The federal government and individual states have prohibited inequity in compensation based on protected categories such as sex, race, ethnicity, and many others for decades under general anti-discrimination laws. For instance, at the federal level, it is impermissible to pay someone less because of their sex under the Equal Pay Act, which requires that men and women in the same workplace be paid equally for equal work. More broadly, Title VII of the Civil Rights Act prohibits discriminating against someone in the terms and conditions of employment, including pay, based on sex, race, color, national origin, and religion. And many states have similar laws with more extensive applicability and additional protected categories. However, it is only more recently that the discussion regarding pay inequity has moved to the foreground propelled by national social movements such as the MeToo and BlackLivesMatter movements, among others. With this more recent discourse around pay equity, there have also been some accompanying changes in the law, including a number of cities and states adopting pay transparency laws that give broader, more public access to pay information.

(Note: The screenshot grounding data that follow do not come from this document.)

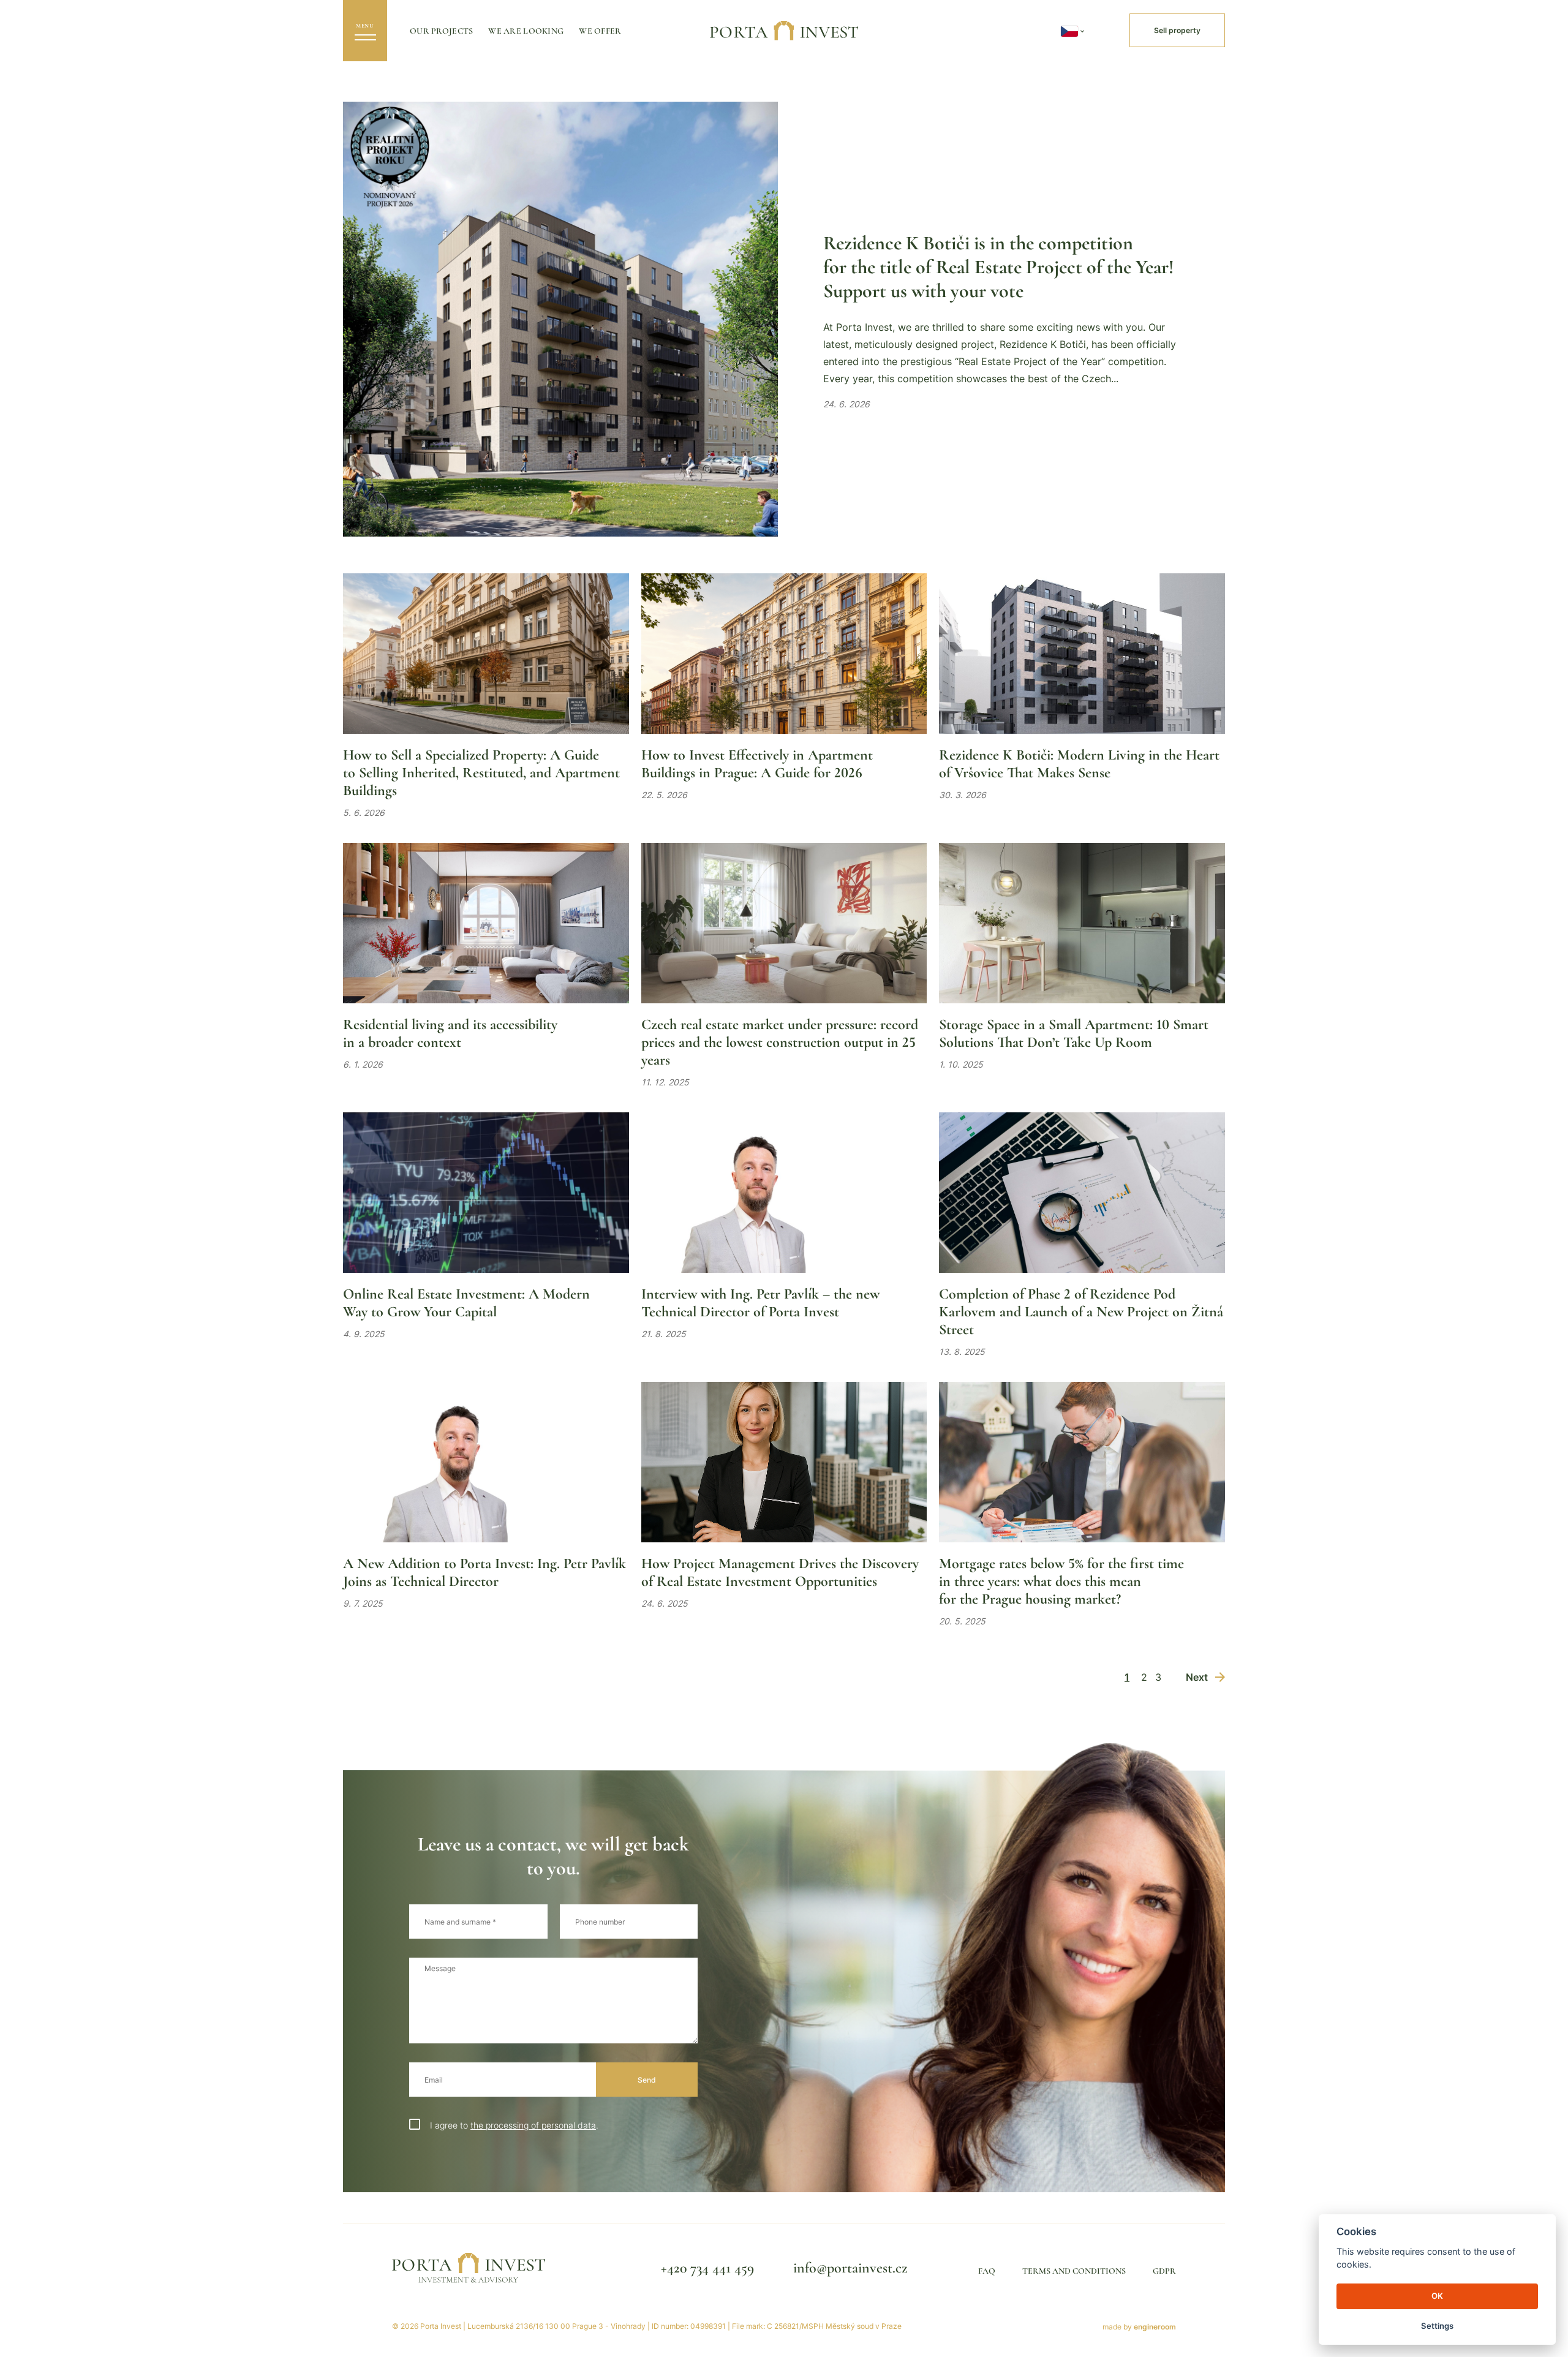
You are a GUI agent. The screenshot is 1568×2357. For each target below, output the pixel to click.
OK (1437, 2296)
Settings (1437, 2326)
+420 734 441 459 (707, 2268)
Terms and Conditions (1074, 2271)
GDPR (1164, 2271)
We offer (600, 31)
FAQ (986, 2271)
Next (1197, 1677)
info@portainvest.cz (850, 2268)
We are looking (526, 31)
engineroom (1155, 2326)
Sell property (1177, 30)
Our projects (441, 31)
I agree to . (514, 2125)
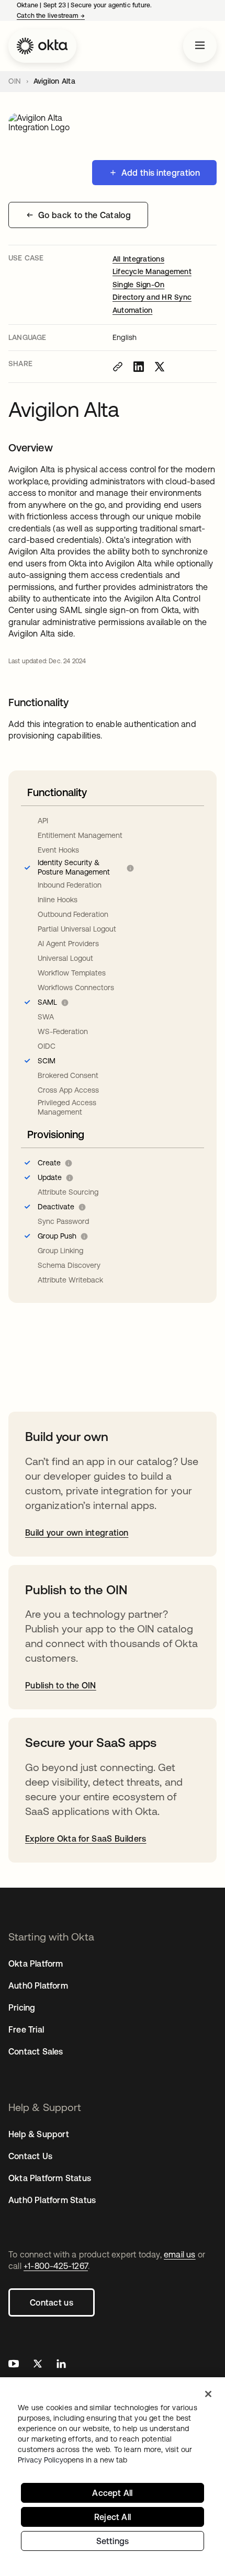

What are Pay Transparency Laws
Pay transparency laws generally require that employers disclose specific pay information to applicants, such as the wage, salary range, or pay scale for the position. The timing of such disclosures, the context in which such disclosures are required to be made, and the content of such disclosures varies depending on the state or local law. The goal of these laws is to more effectively address existing wage gaps and prevent against future wage gaps by providing greater openness and standardization of the salary range for a specific position no matter the applicant. Indeed, per recent earnings data at the end of 2022, White women earned about 83% percent as much as their White male counterparts while Black men earned about 79.6% of the median income of White men, among several other gaps identified based on sex, race, ethnicity, and age, per data collected by the United States Bureau of Labor Statistics.
Traditionally, specific employee salaries have been a subject treated as private information, not broadly shared or discussed. However, pay transparency laws require that this information be proactively provided, often through the actual job posting or at least some time during the application process upon an offer being made or by request of the applicant. Pay transparency laws also frequently go hand in hand with limitations on the information an employer can obtain about an applicant’s own pay history to avoid the potential of perpetuating a pay gap by using that information to determine current compensation.
Most Recent States that Have Adopted Pay Transparency Laws
The three most recent states to have implemented pay transparency requirements are California, Rhode Island, and Washington, whose new or updated laws all became effective January 1, 2023. They join states such as Colorado, Connecticut, Maryland, and Nevada, as well as several cities (see our post on the New York City Pay Transparency law) and localities, which all currently have laws requiring pay information be shared in some manner related to new and/or current positions. In California, employers must provide the pay scale for a position to an applicant, or for a current position to an employee, upon request. In addition, if the employer has 15 or more employees, it must include the pay scale for a position in any job posting and require third parties that announce, post, publish, or otherwise provide knowledge of a job posting include the pay scale in that job posting.
In Rhode Island, employers must provide the wage range for a position to applicants upon request by the applicant. Employers should also be sure to provide a wage range for the position before discussing compensation with the applicant. The law also creates an obligation to provide pay information to current employees at the time of hiring, when an employee moves to a new position, and when requested by the employee. Similarly, Washington state had previously required that employers disclose pay information upon request from an applicant. But, as of January 1st, employers with 15 or more employees must disclose in each job posting for a job opening the wage scale or salary range, as well as a general description of all benefits and other compensation for the position. Washington also requires employers with 15 or more employees to provide the minimum wage or salary for the position after an applicant has received an initial offer and when an employee is offered an internal transfer or promotion.
Takeaways for Employers
Although the majority of states have yet to institute specific pay transparency laws, laws of this type are likely to be adopted by more states and localities over the next few years. Indeed, in September of this year, New York state is expected to implement a requirement for employers, employment agencies, and employees or agents of either to disclose compensation or range of compensation for the job, promotion, or transfer opportunity in any job posting. Employers currently impacted by these laws, and even those who may be in the future, should carefully evaluate their current pay ranges for certain positions and how those ranges are determined. Employers may also consider a general assessment of the compensation and pay scales for current employees in similar positions as this is certainly a condition of employment that may come under closer scrutiny as the transparency around pay continues to increase.